Sandro e Bolívar foram importantes em diferentes gerações da equipe de General Severiano (Fotos: Lance!)

Felippe Rocha
22/08/2017
08:00
Rio de Janeiro (RJ)

O Botafogo está em busca da primeira Copa do Brasil, e está a três jogos dessa conquista. Porém, já bateu na trave em algumas ocasiões que dão exemplo do que deve e do que não deve ser feito para o time passar da fase semifinal que será concluída nesta quarta-feira, contra o Flamengo. Em 1999, antes de cair para o Juventude, na final, o Glorioso passou pelo poderoso Palmeiras, comandado por Luiz Felipe Scolari e campeão da Copa Libertadores no mês anterior. Com dois empates, a decisão foi nos pênaltis, e no Maracanã, como poderá ser desta vez. O ex-zagueiro Sandro, ídolo da torcida alvinegra, vê semelhanças entre as ocasiões.

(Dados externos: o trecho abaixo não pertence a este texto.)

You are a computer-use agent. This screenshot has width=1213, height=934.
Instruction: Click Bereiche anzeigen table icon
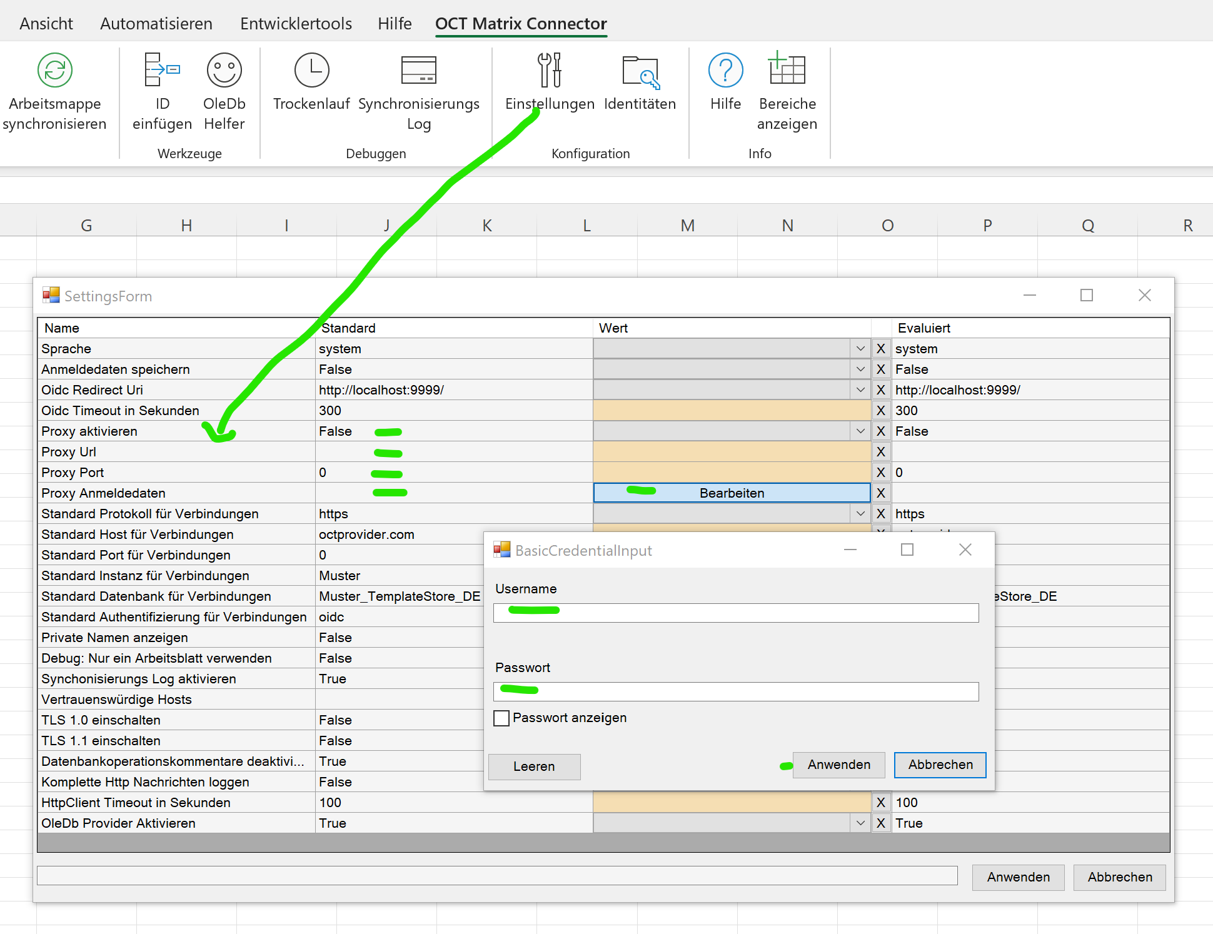787,69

- O Palmeiras tinha uma grande equipe, assim como o Flamengo tem jogadores também de qualidade. Nosso time não era dos melhores, mas, como está acontecendo com o Botafogo de agora, éramos muito competitivos. Estávamos jogando um futebol razoável, mas fazíamos um Carioca horrível. Na Copa do Brasil, íamos na base da vontade. O time de agora está jogando melhor do que a gente, é mais seguro - lembra o ex-defensor ao LANCE!.

Hoje comentarista, Sandro é identificado com a torcida botafoguense pela raça demonstrada no período entre o fim dos anos 1990 e início dos anos 2000, em que defendeu o Alvinegro. Curiosamente, na disputa contra o Alviverde, o camisa 3 foi o único a desperdiçar a penalidade cobrada.

- Quando eu ia bater, no canto direito de Marcos, o vi caindo naquele lado. Daí fui virar o pé e peguei embaixo demais. Mas a torcida me aplaudiu, eu estava com moral, tinha feito gol contra o Atlético-PR - lembra, sorrindo, o ex-jogador, citando a fase anterior.

Se o Rubro-Negro de hoje tem Juan, Diego, Berrío, Everton, Guerrero e outros que não foram inscritos a tempo, o Palmeiras tinha Marcos, Arce, Alex, Euller e mais craques contra Wagner, César Prates e Bebeto dentre os principais companheiros de Sandro. Dois 1 a 1 resultaram na posterior disputa na marca da cal, que se repetirá nesta quarta em caso de novo 0 a 0.

Naturalmente, a rivalidade é outra e a fase na competição também. Contudo, em 2013, o Botafogo também chegou longe na Copa do Brasil e encarou o mesmo Rubro-Negro que é rival em 2017. Na ocasião, o primeiro jogo das quartas de final terminou empatado em 1 a 1. No segundo, inapelável 4 a 0 sobre uma equipe considerada por muitos superior tecnicamente, com Seedorf no meio-campo e Bolívar na zaga, por exemplo. E o também ex-zagueiro vê o time atual mais preparado.

- Dentro e fora de campo (o atual está melhor). A diretoria consegue dar suporte aos jogadores e o elenco é muito forte. O Botafogo tem peças de reposição, não só 11 jogadores, como em 2013, e conjunto. O Jair conseguiu botar o método de trabalho dele. O time está muito preparado para chegar na final - acredita, também em contato com o LANCE!.

O time atual saiu do primeiro jogo, no Estádio Nilton Santos, sem gol sofrido, o que é importante. Mas terá que lidar com a maioria de flamenguistas que vai tentar empurrar a equipe mandante da vez. Para Bolívar, que fica na torcida pelo ex-clube, este vai ser um grande desafio para quem entrar em campo.

- Enfrentamos um Flamengo que soube aproveitar o torcedor. Fico na torcida porque é um clube que tenho carinho, respeito e admiração. Tenho contato ainda com algumas pessoas. A torcida é muito grande. Quero vê-lo conquistar títulos pela grandeza que tem. Espero que possa fazer uma grande semifinal e fazer a final tão esperada - afirma Bolívar, que agora estuda para ser técnico de futebol.